When I picked up this vintage decor piece of art from an estate, to be honest, I didn’t know what or who it was.
But the owner of the estate was a very well educated, well traveled, confident woman who I wished I could have hung out with! Everything in her home exuded a wealth of history and a deep South American heritage.
In certain homes, I feel that the energy of the previous owner still lives with the items collected over their lifetime, and I just know the pieces will be divinely directed into their perfect new life.
I found out that this art contains the entire text of the of the novella, "El Coronel No Tiene Quien Le Escriba", with the words arranged to feature the likeness of the author, Gabriel García Márquez.
It was printed by a Colombian bookstore in the 1980s. Something like that is a piece of art that has a meaning much deeper than its appearance, and I know it meant a lot to the previous owner.
I relished the fact that I got to introduce it to its new home.
Why is it important to decorate with global vintage decor pieces?
When Notre Dame was on fire in 2019, a lot of Westerners were rightly upset that a monument like that could potentially be destroyed.
Others rightly pointed out that the world didn’t seem to care that the monuments of Iraq were being lost daily to war.
The difference, I realized, is that many Westerners had visited Notre Dame before, or at least had an idea of what kind of place Paris is—dreamy and romantic.

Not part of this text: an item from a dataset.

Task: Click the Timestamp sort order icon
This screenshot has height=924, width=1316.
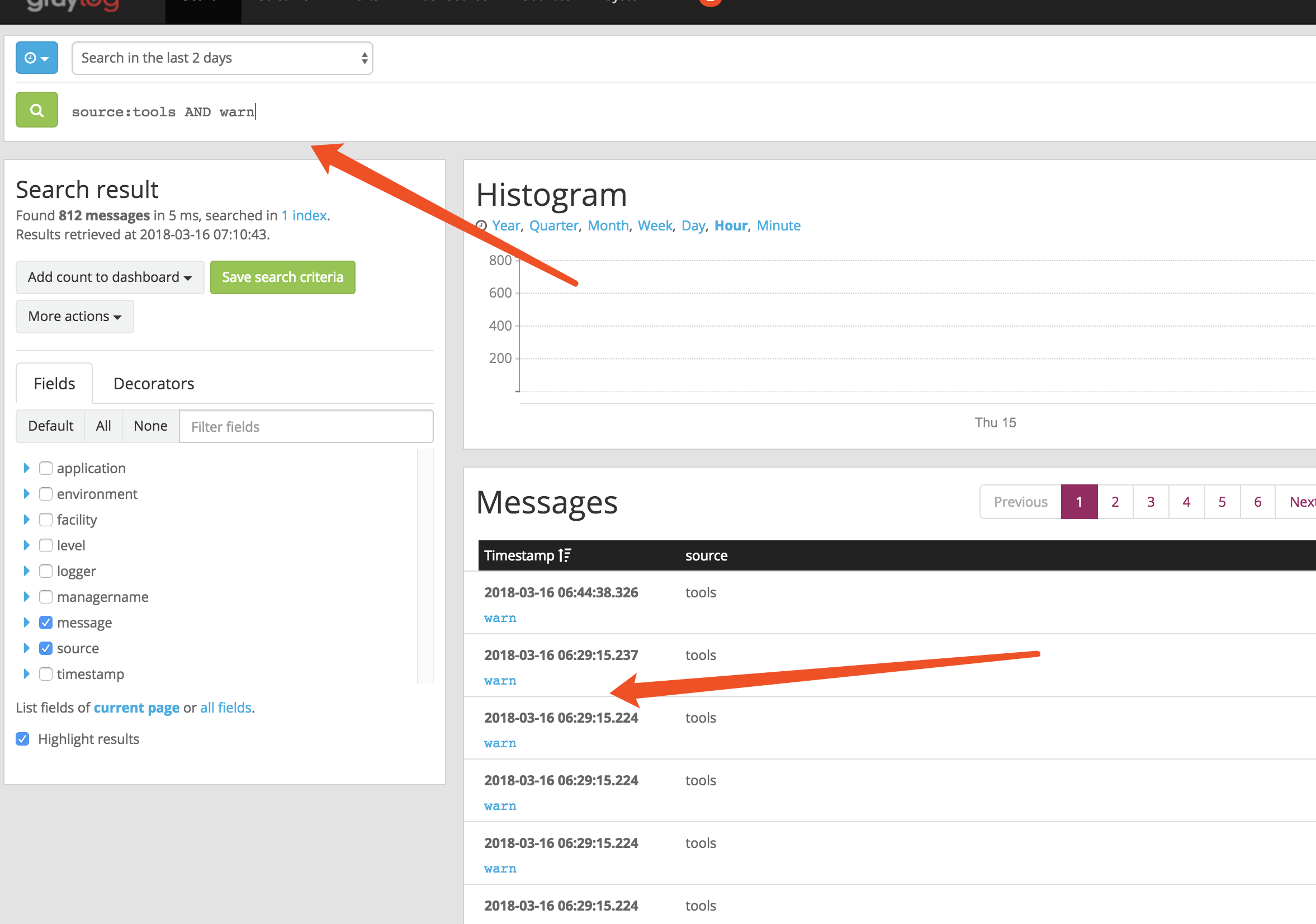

We have been taught that.
From watching Audrey Hepburn on TV to eating crepes and croissants to seeing prints of the Eiffel Tower from Hobby Lobby in literally every one of your friends’ bathrooms growing up...Paris became a small part in our homes.
All of those things influenced us as young girls to believe that Paris is a romantic place where you can be swept off your feet and feel more beautiful than you’ve ever felt.

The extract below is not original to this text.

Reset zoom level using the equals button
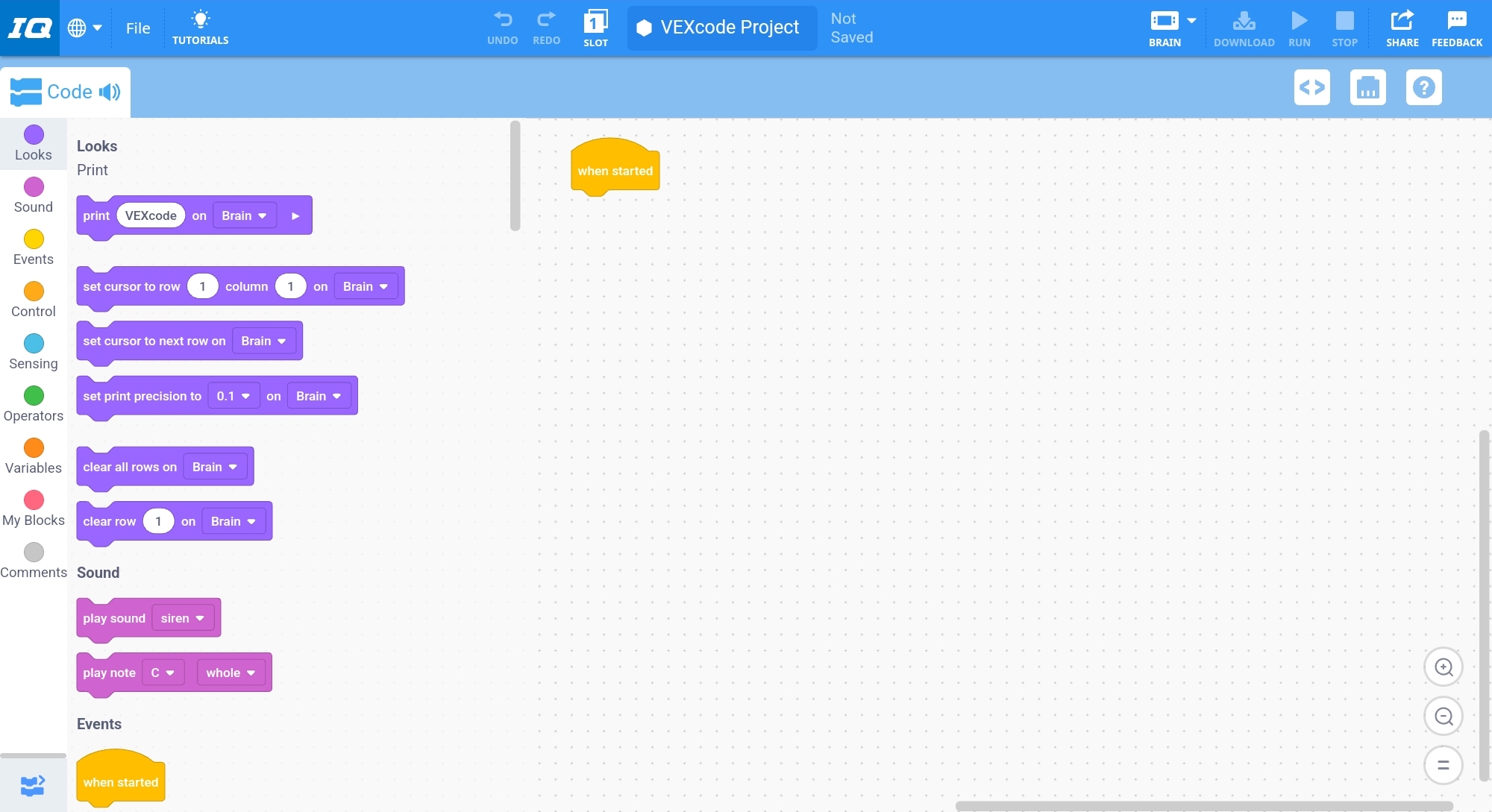The image size is (1492, 812). 1444,765
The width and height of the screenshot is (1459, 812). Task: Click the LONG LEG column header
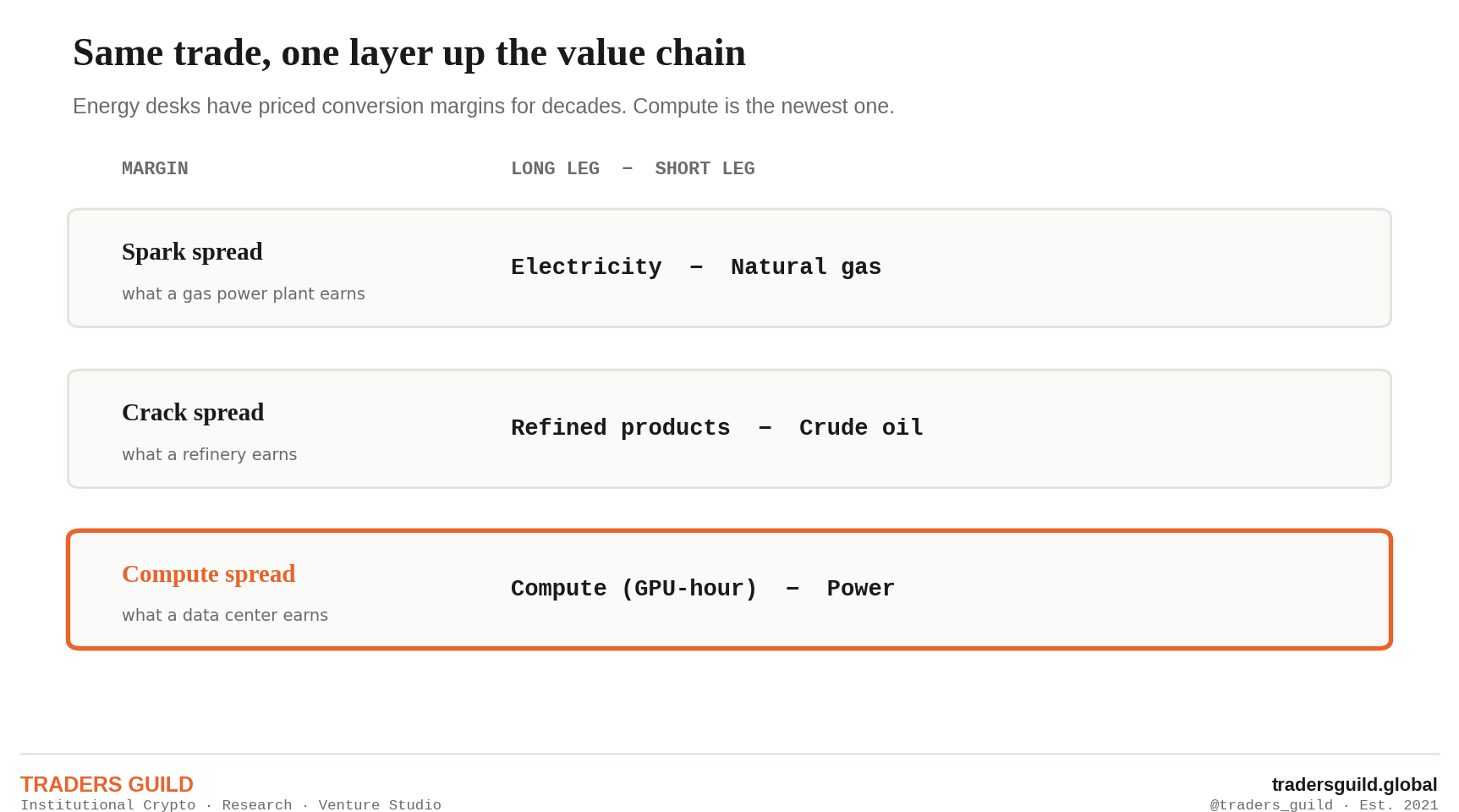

That’s why every girl wants to go to Paris on her honeymoon!
The reason Westerners don’t care about the monuments of Iraq is… they don’t know Iraq.
They’ve never had Iraqi food. All they’ve seen on TV is news images of war and destruction, certainly nothing fun like Audrey Hepburn.

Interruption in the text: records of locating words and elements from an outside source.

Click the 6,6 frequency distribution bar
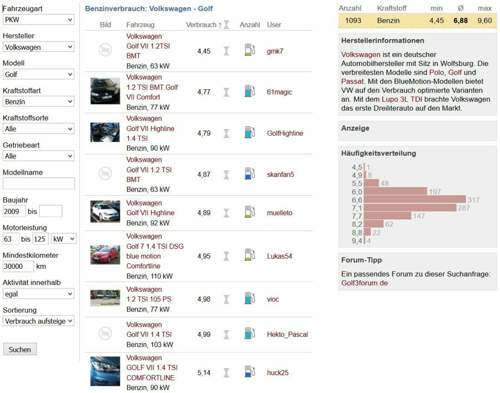tap(415, 200)
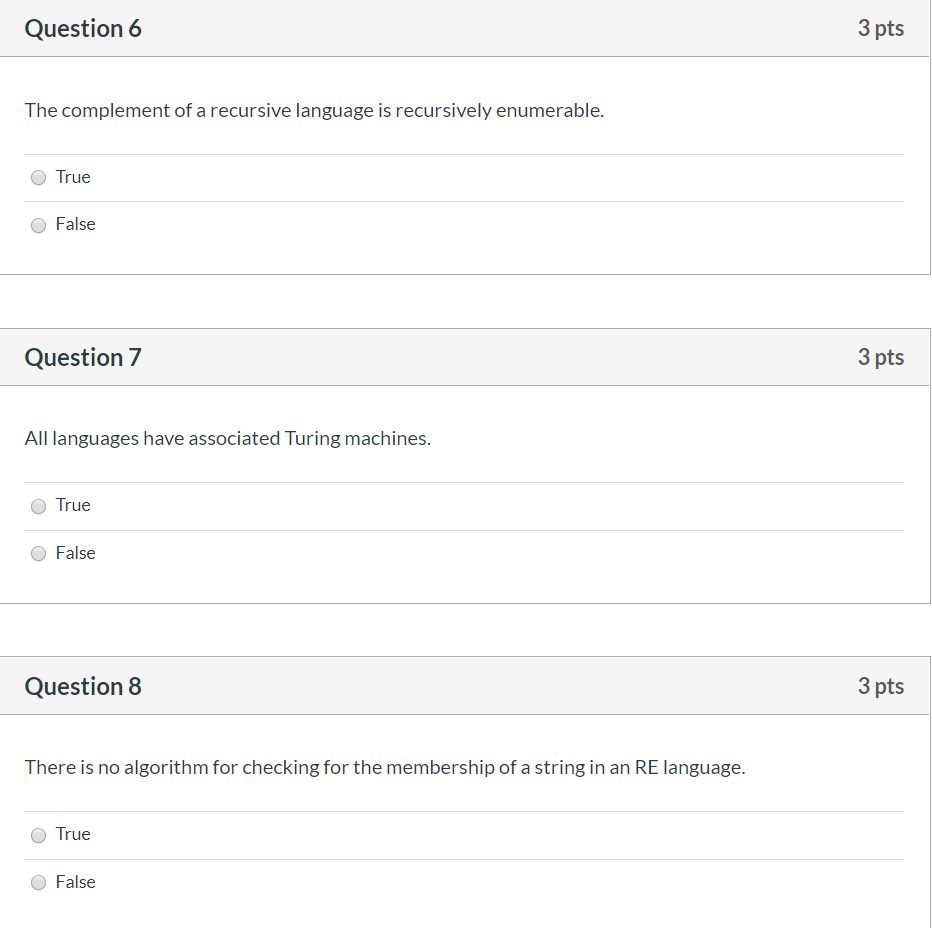Select True for Question 6
This screenshot has height=928, width=932.
click(x=38, y=177)
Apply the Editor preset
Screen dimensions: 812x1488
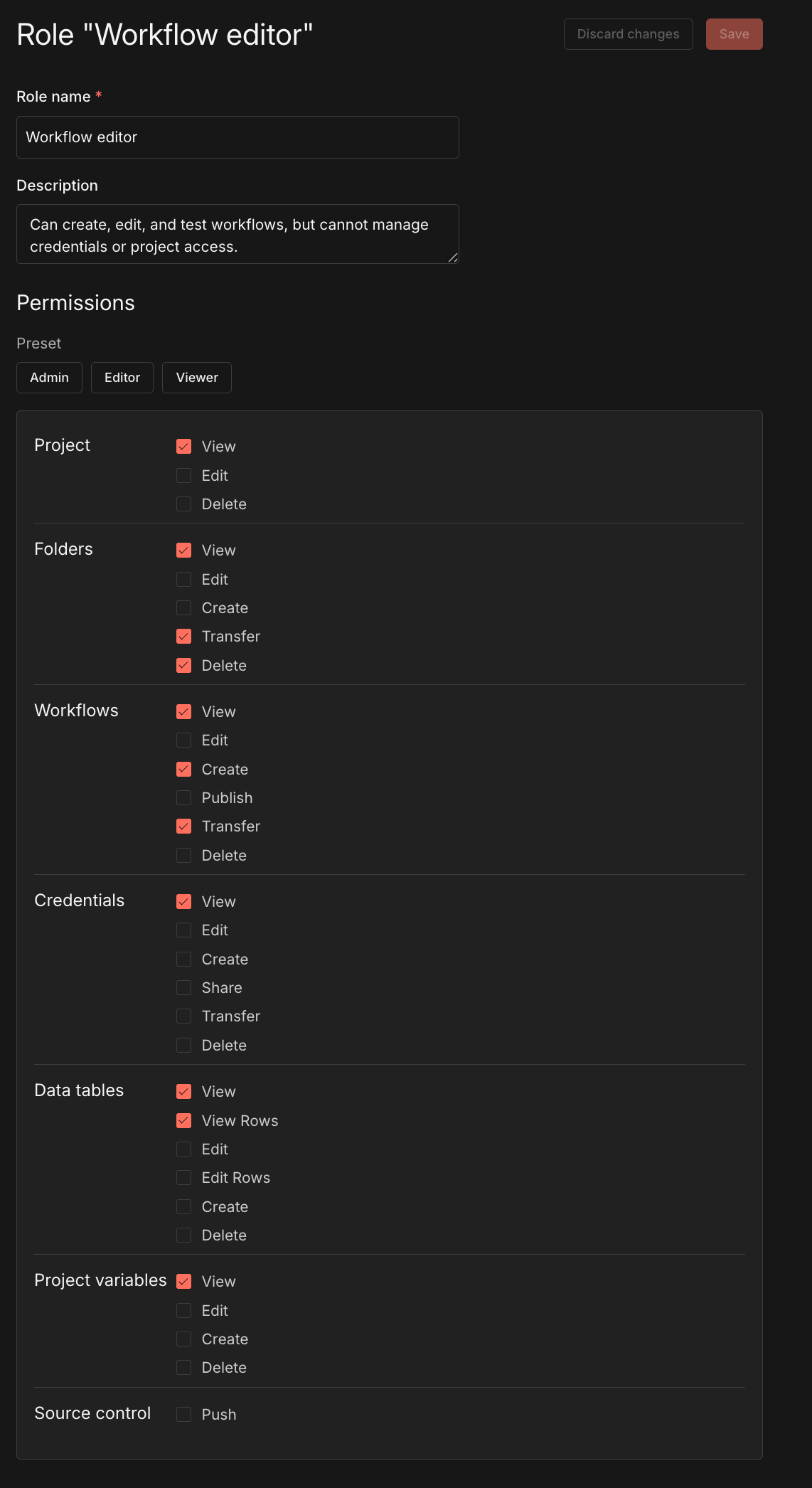click(122, 378)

No one they know has ever been to Iraq or can even point it out on a map. Many Westerners have been taught to be scared at the sound of someone speaking Arabic.
Any and every way that we can introduce each other cultures different from our own, helps to bring the world closer together.
Whether it’s food you’ve never tried before, holiday celebrations you’ve never heard of, music in a language other than your own, or even a piece of decor that you know nothing about—once you learn about it, it suddenly becomes way less intimidating.
And when a friend comes over and sees it in your home and says “Huh, I’ve never seen that at Target”, then you have an opportunity.
You can share: “That tapestry came from Peru, it’s made of llama wool, feel how soft it is!” And you can talk about it and suddenly they have a little more appreciation and admiration for Peru than they did a few moments before.
Maybe they’ll notice a Peruvian restaurant that they never noticed before and suddenly they’re in love with Chifa cuisine and become friends with the owners, and now, they’ll care a whole lot more about the Amazon eco system, because they have started to feel like they know Peru. And if you have kids, and from a young age you can teach them to embrace things from other places. Then they’ll never feel like it’s different to begin with.
Okay that covers the global part, but why vintage?
Because every newly manufactured item uses resources.
New books and furniture require forests to be cleared, plastic products require oil, metal in cell phones and jewelry is scraped out of the earth.
Now more than ever, it is so important for us to stop, when we need to make a purchase, and ask, “Is it possible that I could look for a secondhand item so I’m buying something that’s already out there? So I’m not responsible for increasing the demand of new products to be made?”
It is a new habit that we have to teach ourselves because none of us were really taught this.
Just like any habit, it takes time to incorporate it into our lives, so I would encourage people to not get discouraged if you can’t change your habits overnight! It doesn’t happen overnight— it happens one decision at a time.